The Gorgeous C and I cooked up a gnarly, mean, bitter and pugnacious old cockerel during the week, It's quite a thing to cook a thing you've killed. I'm not going to come over all Hugh Firmly Whippngboy about the whole affair, but it is a difficult thing to do.

We set about it seriously, thought it through, and tried to do it as quickly, humanely, and calmly as we could. That said, we killed him not beacause we had to, or needed to. We slaughtered him because he had become difficult to deal with, territorial, and, well, cocky.

And, having dispatched the feisty little cock, ( I almost used throttled there, careful, careful), it's different. I don't have the Huffingly Firmly Jumblestall cheerful solemnity about it. It wasn't sacred, or reverential, or cheerful. It was work. And grim work. And work with responsibility attatched. And work that needed to be done well.

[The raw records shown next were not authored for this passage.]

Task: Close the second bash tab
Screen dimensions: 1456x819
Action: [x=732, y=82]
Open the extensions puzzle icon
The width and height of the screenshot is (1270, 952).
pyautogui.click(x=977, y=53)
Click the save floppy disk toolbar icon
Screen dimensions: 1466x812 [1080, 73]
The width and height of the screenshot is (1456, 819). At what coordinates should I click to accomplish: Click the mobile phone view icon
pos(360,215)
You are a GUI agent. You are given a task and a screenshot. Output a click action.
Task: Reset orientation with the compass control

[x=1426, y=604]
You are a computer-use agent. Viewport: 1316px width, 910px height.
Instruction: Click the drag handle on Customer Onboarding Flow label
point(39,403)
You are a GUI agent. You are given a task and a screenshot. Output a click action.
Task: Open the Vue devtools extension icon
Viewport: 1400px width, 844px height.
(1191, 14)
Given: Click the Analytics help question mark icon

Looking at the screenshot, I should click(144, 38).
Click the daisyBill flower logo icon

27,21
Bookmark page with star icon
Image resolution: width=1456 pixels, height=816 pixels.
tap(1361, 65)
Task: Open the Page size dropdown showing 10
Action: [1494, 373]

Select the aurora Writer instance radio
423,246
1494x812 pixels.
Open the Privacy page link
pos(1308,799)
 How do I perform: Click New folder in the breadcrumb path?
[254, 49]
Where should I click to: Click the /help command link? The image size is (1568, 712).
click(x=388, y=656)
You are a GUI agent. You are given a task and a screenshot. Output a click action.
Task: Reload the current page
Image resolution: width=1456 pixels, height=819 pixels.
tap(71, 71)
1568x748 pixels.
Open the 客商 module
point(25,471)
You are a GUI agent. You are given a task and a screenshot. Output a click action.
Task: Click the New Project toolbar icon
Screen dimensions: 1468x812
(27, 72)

Having plucked, gutted ( an unpleasant task, cutting the anus out of a creature, and inserting your hand inside it's still warm carcass - thanks the Gorgeous C) and stowed him in the fridge for three days, we settled on co au vin as a good way to use him up.

He was a three year old cockerel, free range, and likely to be as tough and stringy as Margaret Thatcher in the Kinnock years.

We looked up a You Barely Noticedatall coq au vin recipe, and follwed it, largely, to a t (minus the bacon)

The results were....terible. Abysmal. Unpalateable. The meat collapsed into juiceless dense nuggets of leather, unstrippable from the carcass. And unchewable. Terrible. Terrible.

I blame the 2.5 hour cooking time. My instincts told me it wouldn't be enough. But Huffers exhortations seduced me.

I salvaged the carcass and meat, stripped him by hand, and slow cooked what I salvaged at a gentle simmer over 6 hours - what I should have done to start with.

And he turned out wonderfully. An umami packed broth with nuggets of succulent leg meat that shredded happily in the mouth. That really deep down doing you good hit of healthful taste that earns the otherwise bland chicken broth it's place in the culinary hall of fame. So, here, for posterity, is my recipe.

For the broth base

A soffrito ( two stalk of celery, chopped, 2 smal onions diced fined, 2 carrots cubed) fried gently in butter and olive oil for 15 minutes. I added two fat and juicy cloves of garlic, crushed, and three fresh bay leaves, after five minutes, and a few pinches of salt.

After fifteen minutes, I ground out about 8 twists of black pepper, threw in the denuded and raw carcass of chicken, and all the scraps of meat I salveged from the carcass, and the bones. On top of that I poured 1 litre of vegetable stock, a half litre of dry white wine, and a healthy fist of bouquet garni, and set it on the stove, on the lowest heat I could, for 5 hours.

I fished out the carcass, added a little seasoning, to taste, and slurped him up with some buttered homemade bread.

A delicious death.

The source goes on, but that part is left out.